Iraq's Imminent Transition to Sovereignty
Oral Testimony Before The
House Committee on International Relations
Chairman: Henry Hyde (R-IL)

13 May 2004
Mr. Chairman, Congressman Lantos, members of the committee, thank you for the privilege of reporting to Congress on Iraq's imminent transition to sovereignty.

Our strategy for security in the transition to Iraq sovereignty has multiple elements: First, we are planning for the transition from occupation to partnership with the Iraqis. To that end, to better coordinate with the new US Mission in Iraq, we are establishing the organization Multinational Forces - Iraq (MNF-I), which will be the senior military command in Iraq. It is subordinate to General Abizaid as Commander, US Central Command. We envision this headquarters will work closely with the US Mission on strategic issues regarding our activities and relationship with Iraq. Underneath MNF-I will be our corps-level tactical command that directs the day-to-day tactical operations of the MNF. Both of these headquarters are international in composition, with the key difference that Iraq will be a full partner in the MNF in its own security, together with the rest of the countries of the MNF. Also working for the MNF-I commander will be an organization called the Office of Security Transition. This organization is dedicated to the training and equipping of all Iraqi security forces during the transition period such that the Iraqis can assume full responsibility for their own security at the earliest suitable time.

Our security focus is this: we will continue to train and equip Iraqi security forces while developing effective Iraqi chains of command. We will fund projects designed to help Iraq, employ Iraqis, and by implication, gain Iraqi consent.

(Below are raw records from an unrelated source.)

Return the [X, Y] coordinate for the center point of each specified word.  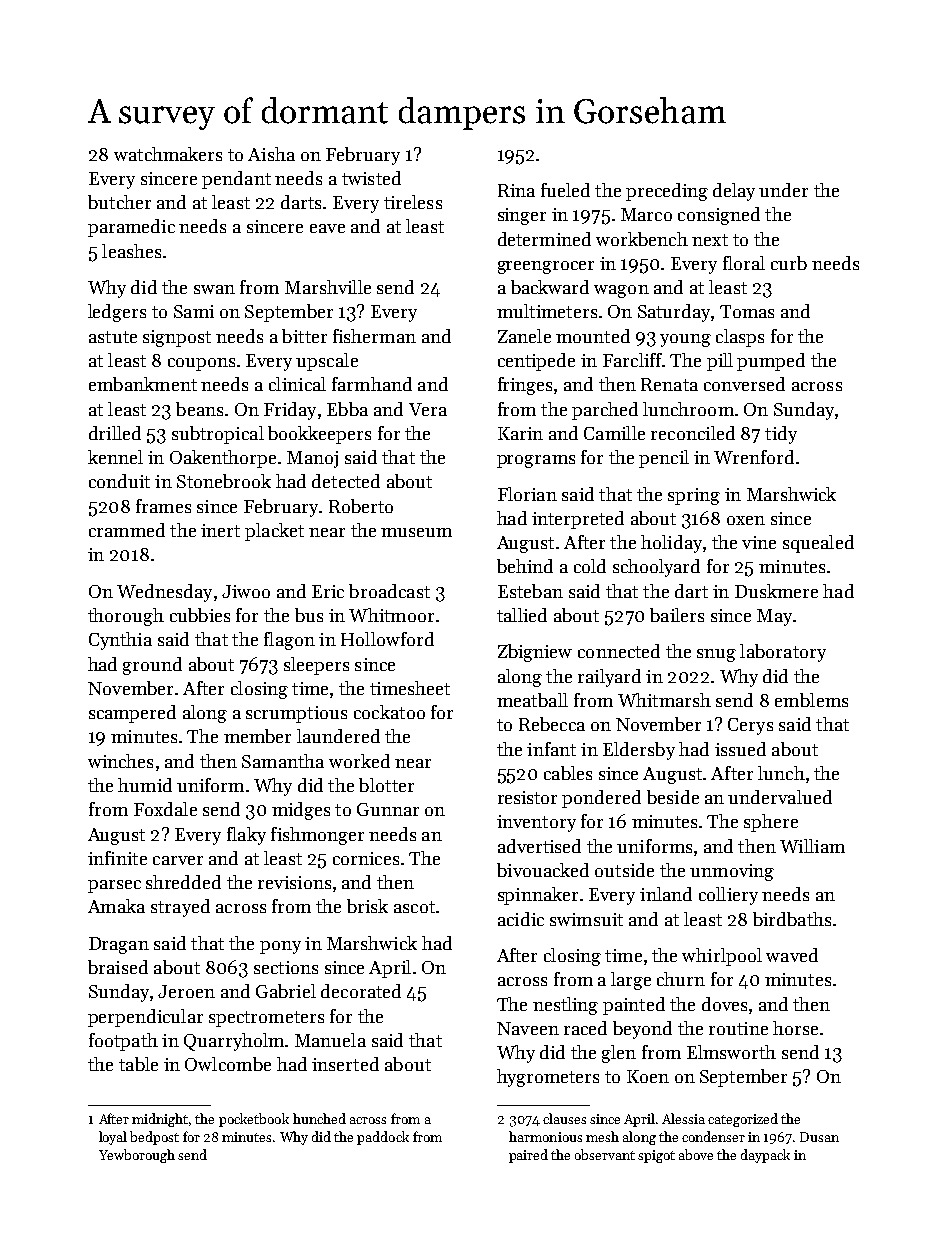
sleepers [316, 666]
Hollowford [387, 639]
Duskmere [776, 591]
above [696, 1154]
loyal [113, 1138]
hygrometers [548, 1078]
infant [551, 749]
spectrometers [266, 1019]
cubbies [200, 615]
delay [734, 192]
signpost [177, 338]
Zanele [524, 336]
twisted [371, 178]
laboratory [783, 653]
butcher [119, 202]
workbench [642, 239]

The long-term solution is to continue and expedite our training and equipping of Iraqi Security Forces. Coalition military personnel have made significant progress in the recruiting, training and equipping Iraqi Security Forces. To date, more than 210,000 Iraqi citizens have taken positions in the various components of the Iraqi Security Force that are now contributing to the security and stability of Iraq. This includes more than 87,000 in the Iraqi police service, 15,000 in the Department of Border Enforcement, 28,000 in the Iraqi Civil Defense Corps, 4,000 in the Iraqi Armed Forces, and 74,000 in the Facilities Protection Service. By the end of June, Iraqi Civil Defense Corps will consist of 45 battalions.

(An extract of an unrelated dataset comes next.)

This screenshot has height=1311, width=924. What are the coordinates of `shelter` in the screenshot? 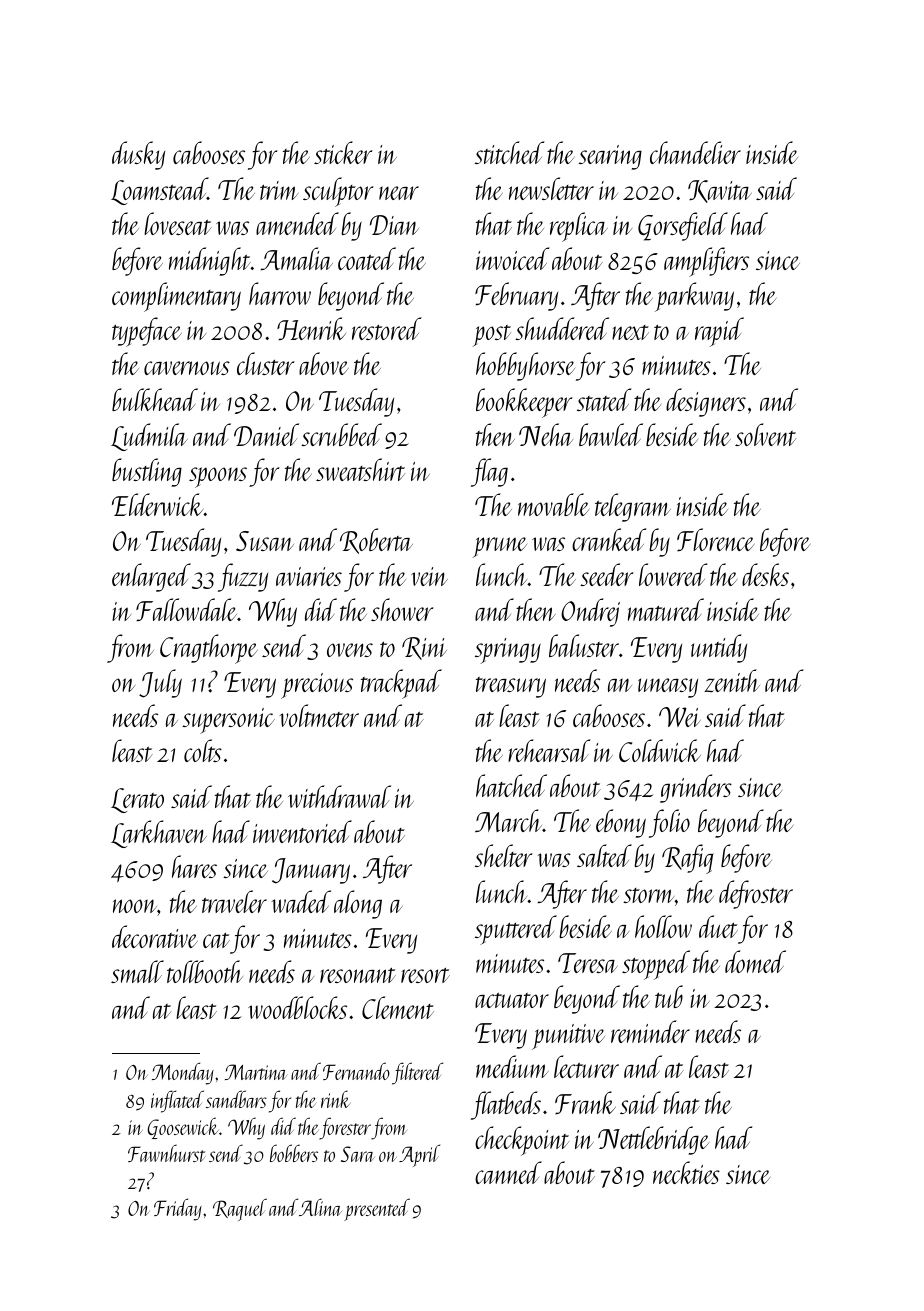 It's located at (503, 855).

Commensurate with the buildup of forces is the establishment of institutions through which Iraqis will progressively exercise more responsibility for Iraq's security. Iraqis are establishing a Ministry of Defense (MOD), a Ministry of the Interior (MOI), and a Ministerial Committee on National Security.

We are working to establish the conditions necessary for the transition of local control to Iraqis. In order for this transition to be effective, it requires the existence of Iraqi security organizations capable of providing local law and order, as well as organizations capable of planning, directing, and executing security operations.

Transition at the regional level will build upon successes at the local level. It will require the existence of an effective Iraqi political structure, operational regional security organizations, and chains of command capable of command and control of forces in the region.

The quantity of Iraqi Security Forces is on track; quality and equipping are the key focus now. Effective Iraqi chains of command must rapidly develop in order to gain Iraqi consent and enable a multinational partnership. We must expand international security forces to support the return of the UN and their work. We must provide the secure background to the upcoming political transition, to include security for the elections processes. To accomplish this, we cannot do it alone. We continue to require the support of a coalition of like-minded nations, which now includes Iraq, as we work towards political and economic stability in that country, making a better future for all Iraqis and creating a positive example for progress in the region.

Thank you for the opportunity to provide my report on Iraq's transition to sovereignty, and the role of our Nation's finest - our Soldiers, Sailors, Airmen, Marines and Coastguardsmen.